Advertising with the ® symbol in connection with goods and services for which the trademark is not registered is also critical. If the design of the advertising creates the impression that a trademark exists for a specific product or service, this can be anti-competitive if the trademark is actually only registered for completely different goods or services.

Misleading is also possible if the trademark protection actually does not exist in Germany but in another country. However, this is also a question of the individual case: Already in the judgment of 13.12.1990 "Pall / Dahlhausen", C-238/89, the ECJ ruled that the sale of goods with the suffix ® in Germany may not be prohibited under UWG if a corresponding trademark is not protected in Germany but is protected in an EU member state. The Cologne Higher Regional Court ruled in a judgment of 27.11.2009, Az. 6 U 114/09, the Federal Court of Justice ruled that advertising with the suffix ® for a trademark registered only abroad (only) misleads the targeted public if the public assumes that trademark protection also exists in Germany.

Whether advertising with the ® symbol violates competition law and can be warned is a question of the individual case.

TM: Trademark

In the USA, the suffix "TM" after the name is used to identify signs that have already been applied for as a trademark but have not yet been entered in the official register.

These legal principles from US trademark law cannot, however, be transferred to German trademark law without further ado: the Munich I Regional Court (Landgericht Munchen I) ruled that the ® symbol was not protected in Germany in its judgment of 23.07.2003, Az. 1 HK O 1755/03, with the "TM" suffix the same and saw a misleading of the targeted public if the "TM" suffix is used for a sign that has been applied for as a trademark but has not yet been registered. In contrast, the Essen Regional Court, in its judgment of 04.06.2003, Az. 44 O 18/03: According to the legal opinion expressed there – in a different case constellation – the "TM" suffix for a sign applied for merely as a trademark is not misleading.
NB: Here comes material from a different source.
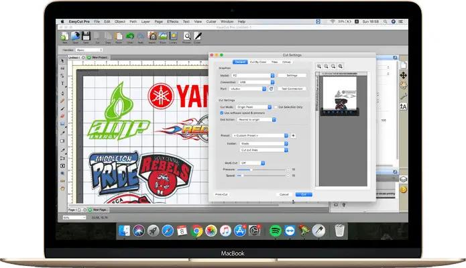Click the Save floppy disk icon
Caution is therefore required with the addition of the word "TM". It is better to wait until the trademark is entered in the register.

©: Copyright

The © symbol, i.e. the letter C in a circle, usually reproduced in conjunction with a year, expresses that copyrights are claimed for a text, photo, piece of music, website, software or database or other work.

Caution: The mere right to use a work is to be distinguished from copyright. For example, anyone who has acquired a license from an image database for a particular photo in order to incorporate the image into their own website may not now use the © in conjunction with their own name: The website operator would be adorning himself with borrowed plumes. Who uses the © without being the author – the photographer, the composer, the author, the programmer – risks a warning notice.


The use of the symbols ®, TM and ©, which originate from Anglo-American law, is by no means prohibited in Germany, but should be done in a well-considered manner. Use in the wrong place or in the wrong context may provoke a warning notice. The use in the right place, on the other hand, can cause an additional advertising effect, make one’s own rights additionally clear and deter free riders with a self-service mentality. How to!